PROVIDED MATERIAL:

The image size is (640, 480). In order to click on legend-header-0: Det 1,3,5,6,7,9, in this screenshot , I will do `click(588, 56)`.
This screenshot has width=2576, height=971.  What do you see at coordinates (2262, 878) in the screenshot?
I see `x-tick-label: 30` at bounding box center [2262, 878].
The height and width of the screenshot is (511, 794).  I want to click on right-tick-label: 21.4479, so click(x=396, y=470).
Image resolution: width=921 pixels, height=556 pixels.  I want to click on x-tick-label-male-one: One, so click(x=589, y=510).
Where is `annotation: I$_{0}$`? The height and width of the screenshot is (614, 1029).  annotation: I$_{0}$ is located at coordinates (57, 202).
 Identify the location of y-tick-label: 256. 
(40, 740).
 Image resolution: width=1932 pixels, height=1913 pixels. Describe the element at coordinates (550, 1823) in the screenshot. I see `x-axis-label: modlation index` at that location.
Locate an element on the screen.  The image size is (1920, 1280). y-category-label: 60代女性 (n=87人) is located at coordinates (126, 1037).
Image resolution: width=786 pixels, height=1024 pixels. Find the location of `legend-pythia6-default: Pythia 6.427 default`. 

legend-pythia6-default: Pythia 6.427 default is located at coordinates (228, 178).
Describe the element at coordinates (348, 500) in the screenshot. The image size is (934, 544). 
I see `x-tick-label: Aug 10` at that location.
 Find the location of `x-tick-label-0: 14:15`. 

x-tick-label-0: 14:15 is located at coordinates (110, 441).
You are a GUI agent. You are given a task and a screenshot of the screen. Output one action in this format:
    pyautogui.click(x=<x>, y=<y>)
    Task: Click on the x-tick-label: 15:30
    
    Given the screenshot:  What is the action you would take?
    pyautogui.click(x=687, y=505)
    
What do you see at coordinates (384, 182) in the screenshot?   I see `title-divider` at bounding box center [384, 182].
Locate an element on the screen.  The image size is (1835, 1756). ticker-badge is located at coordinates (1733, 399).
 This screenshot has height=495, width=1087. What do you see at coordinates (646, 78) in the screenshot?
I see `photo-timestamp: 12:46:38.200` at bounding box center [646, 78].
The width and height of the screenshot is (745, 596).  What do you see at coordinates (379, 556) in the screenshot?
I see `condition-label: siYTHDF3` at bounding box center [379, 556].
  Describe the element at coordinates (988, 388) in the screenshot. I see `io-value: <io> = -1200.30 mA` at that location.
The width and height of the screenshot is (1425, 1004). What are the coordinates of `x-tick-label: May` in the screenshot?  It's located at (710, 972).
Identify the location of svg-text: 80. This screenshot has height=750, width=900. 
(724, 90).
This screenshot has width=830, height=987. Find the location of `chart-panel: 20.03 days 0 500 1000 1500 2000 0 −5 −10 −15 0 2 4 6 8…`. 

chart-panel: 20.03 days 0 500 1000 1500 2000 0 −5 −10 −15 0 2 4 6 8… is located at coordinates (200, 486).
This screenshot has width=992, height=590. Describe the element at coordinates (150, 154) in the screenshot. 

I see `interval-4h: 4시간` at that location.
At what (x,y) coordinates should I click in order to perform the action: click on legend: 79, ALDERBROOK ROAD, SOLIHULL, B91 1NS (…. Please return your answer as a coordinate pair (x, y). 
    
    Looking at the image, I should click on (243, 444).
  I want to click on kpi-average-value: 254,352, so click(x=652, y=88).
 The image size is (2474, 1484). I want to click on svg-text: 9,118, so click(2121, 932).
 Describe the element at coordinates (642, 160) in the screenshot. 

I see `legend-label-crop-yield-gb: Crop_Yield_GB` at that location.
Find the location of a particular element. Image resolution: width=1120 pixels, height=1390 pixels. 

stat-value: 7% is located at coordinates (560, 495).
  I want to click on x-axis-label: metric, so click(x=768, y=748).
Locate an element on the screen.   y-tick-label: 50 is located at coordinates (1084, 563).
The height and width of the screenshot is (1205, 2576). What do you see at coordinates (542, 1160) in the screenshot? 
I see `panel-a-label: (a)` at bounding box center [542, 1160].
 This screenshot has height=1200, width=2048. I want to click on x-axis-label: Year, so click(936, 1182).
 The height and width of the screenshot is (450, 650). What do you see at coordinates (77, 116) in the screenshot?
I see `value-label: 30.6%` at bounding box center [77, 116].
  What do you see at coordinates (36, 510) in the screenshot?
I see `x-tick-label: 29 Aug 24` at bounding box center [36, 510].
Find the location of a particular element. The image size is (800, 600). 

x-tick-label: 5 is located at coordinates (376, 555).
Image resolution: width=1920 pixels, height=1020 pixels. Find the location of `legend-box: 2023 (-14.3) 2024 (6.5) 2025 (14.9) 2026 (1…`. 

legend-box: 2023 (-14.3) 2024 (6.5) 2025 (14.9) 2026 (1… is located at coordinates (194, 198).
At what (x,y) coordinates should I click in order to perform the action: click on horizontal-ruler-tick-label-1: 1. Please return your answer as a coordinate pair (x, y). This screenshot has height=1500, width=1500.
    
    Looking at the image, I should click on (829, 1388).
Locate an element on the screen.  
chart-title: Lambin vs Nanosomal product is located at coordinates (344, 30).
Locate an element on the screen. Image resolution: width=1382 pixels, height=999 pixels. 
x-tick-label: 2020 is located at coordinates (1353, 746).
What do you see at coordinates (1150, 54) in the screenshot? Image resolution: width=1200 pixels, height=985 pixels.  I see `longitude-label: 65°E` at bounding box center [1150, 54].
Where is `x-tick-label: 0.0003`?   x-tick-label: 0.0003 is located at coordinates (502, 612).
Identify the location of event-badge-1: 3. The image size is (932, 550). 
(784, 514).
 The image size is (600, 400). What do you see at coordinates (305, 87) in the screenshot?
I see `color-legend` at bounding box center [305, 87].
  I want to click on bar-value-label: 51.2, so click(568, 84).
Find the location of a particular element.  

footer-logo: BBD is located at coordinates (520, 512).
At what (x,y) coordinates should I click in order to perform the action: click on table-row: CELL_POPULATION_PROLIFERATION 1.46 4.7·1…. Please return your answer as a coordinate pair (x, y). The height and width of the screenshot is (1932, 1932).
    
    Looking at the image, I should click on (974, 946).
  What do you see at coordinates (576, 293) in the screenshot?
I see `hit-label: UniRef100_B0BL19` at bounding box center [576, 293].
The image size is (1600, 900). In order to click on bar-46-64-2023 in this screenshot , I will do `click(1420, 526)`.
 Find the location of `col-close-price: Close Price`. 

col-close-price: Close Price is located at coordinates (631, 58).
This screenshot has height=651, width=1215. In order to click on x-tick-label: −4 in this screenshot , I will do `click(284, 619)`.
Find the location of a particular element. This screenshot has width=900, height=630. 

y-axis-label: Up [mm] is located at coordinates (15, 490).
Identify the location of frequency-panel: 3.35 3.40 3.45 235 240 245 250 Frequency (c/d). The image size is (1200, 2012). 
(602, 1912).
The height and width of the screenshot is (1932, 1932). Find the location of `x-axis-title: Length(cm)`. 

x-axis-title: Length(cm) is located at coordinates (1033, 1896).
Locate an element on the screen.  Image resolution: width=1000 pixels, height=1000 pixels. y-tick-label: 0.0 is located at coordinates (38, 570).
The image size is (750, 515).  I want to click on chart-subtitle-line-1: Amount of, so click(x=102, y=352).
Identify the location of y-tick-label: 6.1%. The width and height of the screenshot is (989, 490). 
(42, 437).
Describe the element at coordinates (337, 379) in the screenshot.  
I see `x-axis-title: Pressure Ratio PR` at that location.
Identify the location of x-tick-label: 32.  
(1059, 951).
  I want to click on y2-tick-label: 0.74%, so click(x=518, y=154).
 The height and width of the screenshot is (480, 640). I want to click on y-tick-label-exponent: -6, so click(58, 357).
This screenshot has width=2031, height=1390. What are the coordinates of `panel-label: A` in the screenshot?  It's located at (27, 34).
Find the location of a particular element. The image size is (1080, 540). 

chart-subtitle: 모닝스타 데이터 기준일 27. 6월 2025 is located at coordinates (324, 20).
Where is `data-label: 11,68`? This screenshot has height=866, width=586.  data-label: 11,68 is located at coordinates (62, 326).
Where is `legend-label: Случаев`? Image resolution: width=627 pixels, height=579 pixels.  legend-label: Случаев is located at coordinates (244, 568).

INSTRUCTION:
Reproduce the listing above, from its first line through the line containing "Image resolution: width=921", inclusive.

REPLY:
The image size is (640, 480). In order to click on legend-header-0: Det 1,3,5,6,7,9, in this screenshot , I will do `click(588, 56)`.
This screenshot has width=2576, height=971.  What do you see at coordinates (2262, 878) in the screenshot?
I see `x-tick-label: 30` at bounding box center [2262, 878].
The height and width of the screenshot is (511, 794).  I want to click on right-tick-label: 21.4479, so click(x=396, y=470).
Image resolution: width=921 pixels, height=556 pixels.  I want to click on x-tick-label-male-one: One, so click(x=589, y=510).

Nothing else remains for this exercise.